_What is expected_: The required answer is the run of lines from the one holding "You are a computer-use" to the end of the data below, copied exactly and free of pictures.
====== Given data
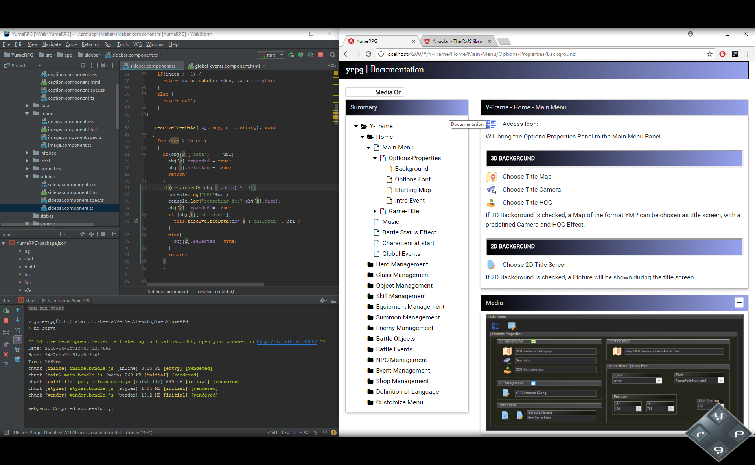Image resolution: width=755 pixels, height=465 pixels.
Task: Toggle the Media On button
Action: coord(388,92)
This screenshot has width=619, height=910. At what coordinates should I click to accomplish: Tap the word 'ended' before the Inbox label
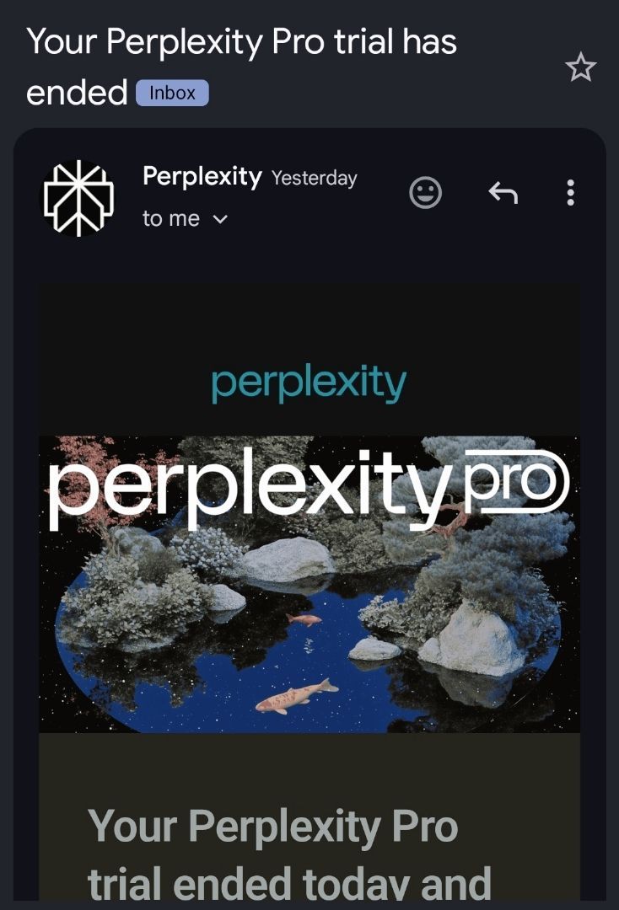[x=77, y=93]
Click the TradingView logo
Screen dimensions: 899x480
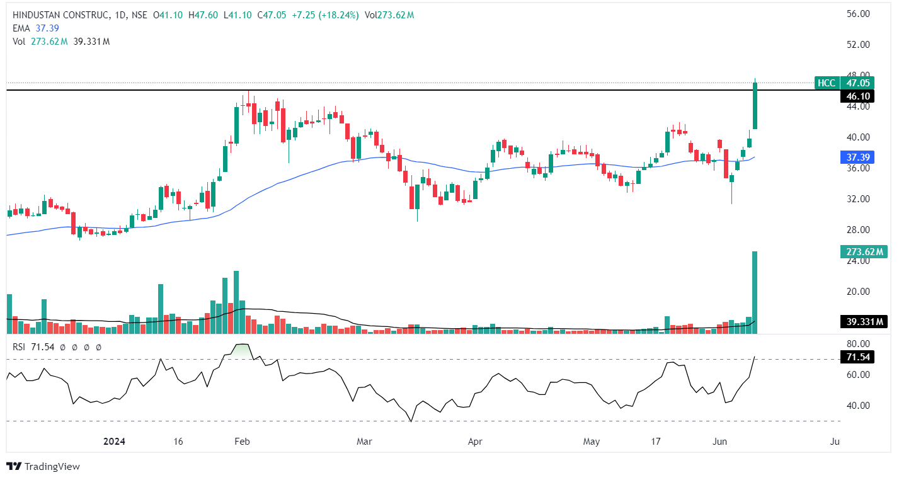tap(43, 466)

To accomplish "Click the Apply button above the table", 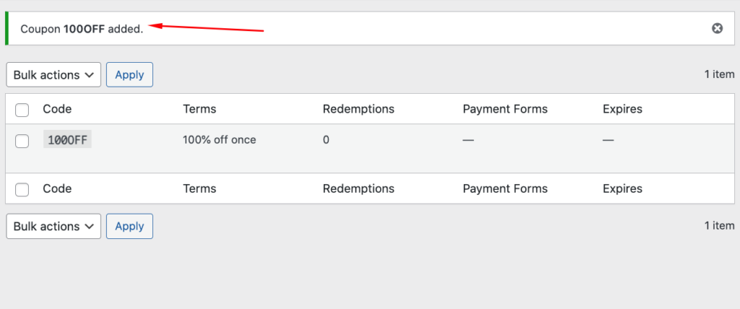I will tap(129, 74).
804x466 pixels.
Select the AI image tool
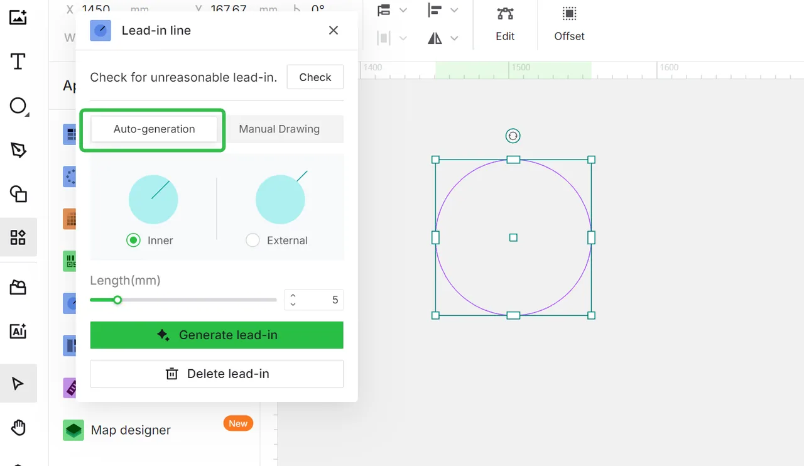[18, 331]
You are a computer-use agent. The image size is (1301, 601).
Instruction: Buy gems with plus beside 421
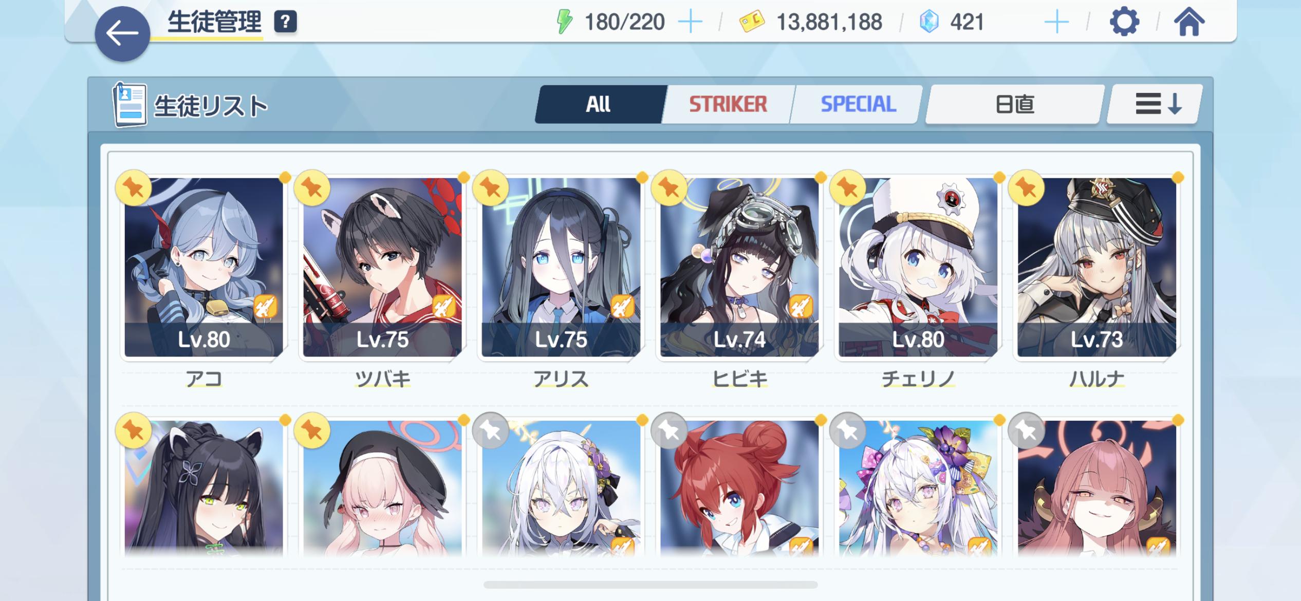(1056, 22)
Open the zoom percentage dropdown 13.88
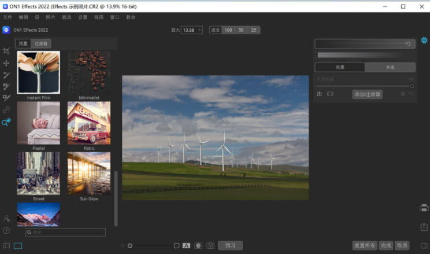The height and width of the screenshot is (254, 430). pos(192,30)
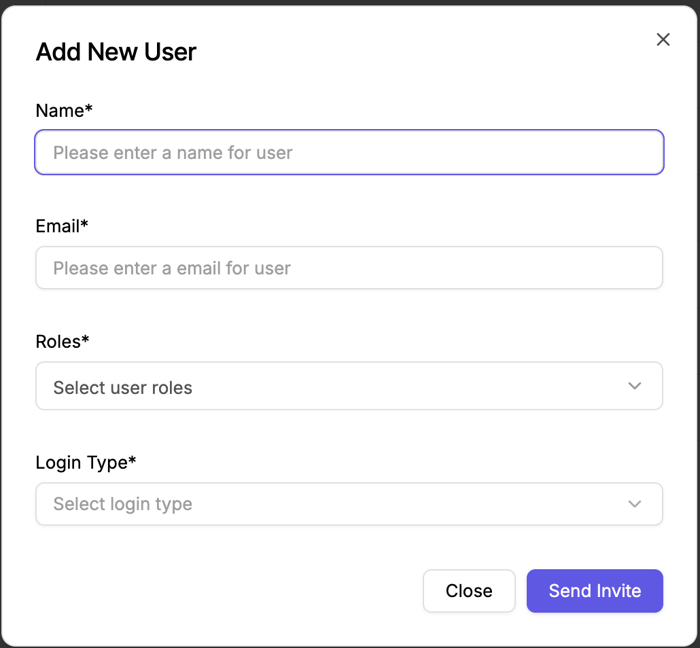Dismiss the dialog with the X icon

tap(663, 39)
============
_Answer below_:
You are a computer-use agent. The image size is (1301, 601).
Instruction: Buy gems with plus beside 421
(1056, 22)
Open the zoom percentage dropdown 13.88
The height and width of the screenshot is (254, 430). pos(192,30)
Dismiss the dialog with the X icon

tap(663, 39)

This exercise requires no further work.